Gun matches run the gun hard and can reveal reliability problems with a gun. They can also expose ergonomics and other problems with the guns that may not be apparent at regular shooting sessions. Shooting competition puts you under some pressure to shoot so that your marksmanship and manipulation skills have to be honed. But you don't need 3 gun to train, and certainly not to be able to defend yourself. There are also other ways of running the gun hard on the shooting range.
I would want to do some realistic drills on my own with any gun that I might use for home defense--and not just fire a few rounds offhand and call it good. You want to start each drill with the gun in low ready with the safety on.

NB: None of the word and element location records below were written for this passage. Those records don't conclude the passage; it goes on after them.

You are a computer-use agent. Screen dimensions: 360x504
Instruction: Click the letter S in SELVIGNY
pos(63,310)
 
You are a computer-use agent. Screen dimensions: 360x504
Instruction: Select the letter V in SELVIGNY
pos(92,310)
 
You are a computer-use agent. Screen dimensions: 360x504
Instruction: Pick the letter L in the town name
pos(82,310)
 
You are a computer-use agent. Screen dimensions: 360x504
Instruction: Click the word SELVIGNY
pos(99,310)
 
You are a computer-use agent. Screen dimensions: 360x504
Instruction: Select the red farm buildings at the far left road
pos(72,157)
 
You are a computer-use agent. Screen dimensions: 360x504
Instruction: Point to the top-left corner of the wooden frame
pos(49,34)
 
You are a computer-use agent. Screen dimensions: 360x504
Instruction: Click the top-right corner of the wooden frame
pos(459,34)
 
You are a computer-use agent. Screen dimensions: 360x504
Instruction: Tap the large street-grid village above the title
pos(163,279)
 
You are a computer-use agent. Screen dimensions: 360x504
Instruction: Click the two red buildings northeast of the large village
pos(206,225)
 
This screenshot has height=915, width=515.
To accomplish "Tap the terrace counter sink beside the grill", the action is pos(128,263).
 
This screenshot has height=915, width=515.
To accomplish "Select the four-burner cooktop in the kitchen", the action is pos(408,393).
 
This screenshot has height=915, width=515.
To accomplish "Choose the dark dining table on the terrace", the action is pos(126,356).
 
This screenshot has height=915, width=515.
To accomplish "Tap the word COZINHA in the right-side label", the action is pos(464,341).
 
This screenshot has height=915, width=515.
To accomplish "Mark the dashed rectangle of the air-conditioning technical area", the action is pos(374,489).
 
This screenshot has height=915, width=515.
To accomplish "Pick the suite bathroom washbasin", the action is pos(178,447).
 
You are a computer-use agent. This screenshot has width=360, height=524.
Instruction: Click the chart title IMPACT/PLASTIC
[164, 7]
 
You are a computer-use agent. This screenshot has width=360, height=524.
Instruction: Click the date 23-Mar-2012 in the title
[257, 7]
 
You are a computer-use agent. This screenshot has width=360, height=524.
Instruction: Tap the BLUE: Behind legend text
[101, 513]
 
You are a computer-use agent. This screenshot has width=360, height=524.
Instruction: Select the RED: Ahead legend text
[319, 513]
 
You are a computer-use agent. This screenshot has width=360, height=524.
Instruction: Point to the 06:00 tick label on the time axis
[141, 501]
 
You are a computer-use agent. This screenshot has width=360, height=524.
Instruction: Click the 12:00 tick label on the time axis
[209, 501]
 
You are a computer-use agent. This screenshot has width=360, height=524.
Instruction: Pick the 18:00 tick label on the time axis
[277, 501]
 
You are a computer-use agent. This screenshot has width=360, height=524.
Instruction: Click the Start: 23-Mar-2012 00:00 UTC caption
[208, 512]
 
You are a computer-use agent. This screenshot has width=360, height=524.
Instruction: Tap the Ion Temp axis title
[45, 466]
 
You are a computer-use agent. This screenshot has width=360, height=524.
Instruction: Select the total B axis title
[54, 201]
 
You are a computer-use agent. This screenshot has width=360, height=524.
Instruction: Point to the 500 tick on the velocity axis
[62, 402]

For example, fire one magazine worth of ammo where you bring the gun up from low ready while disengaging the safety and firing one shot. Then engage the safety and bring the gun back to low ready and repeat again until you have expended the rounds of one 20 round Ruger mini-14 magazine. Then fire one magazine's worth of bringing the gun up, disengaging the safety and firing two shots. Then safety on and back to low ready. Then do a magazine's worth of failure drills where you fire two shots to the body and one to the head. Then do three magazines worth of non standard responses--meaning bring the gun up from low ready, while disengaging the safety and then fire from 3-6 rounds as fast as you can accurately get hits. You vary the number of shots you fire each time you bring the gun up from 3-5, hence the name non-standard response:
https://pistol-forum.com/showthread....nsive-shooting Try to integrate multiple target drills where you have to fire rounds at one target and then fire them at a second target. This can even be two bulls on one target at close range if that is all you can do. You want to shoot those drills as fast as you can while getting accurate hits.
We are comparing it because Glenn included a Mini-14 in his study and concluded that it would look better in court. If we are talking about some place a standard AR is legal I would much prefer an AR over the Mini-14 for reasons of reliability, durability, better ergonomics, easier to mount things like a red dot sight which is a game changer over iron sights.
Question: are you restricted from owning and using a 20 round magazine for your mini, or does it restrict the sale of new magazines?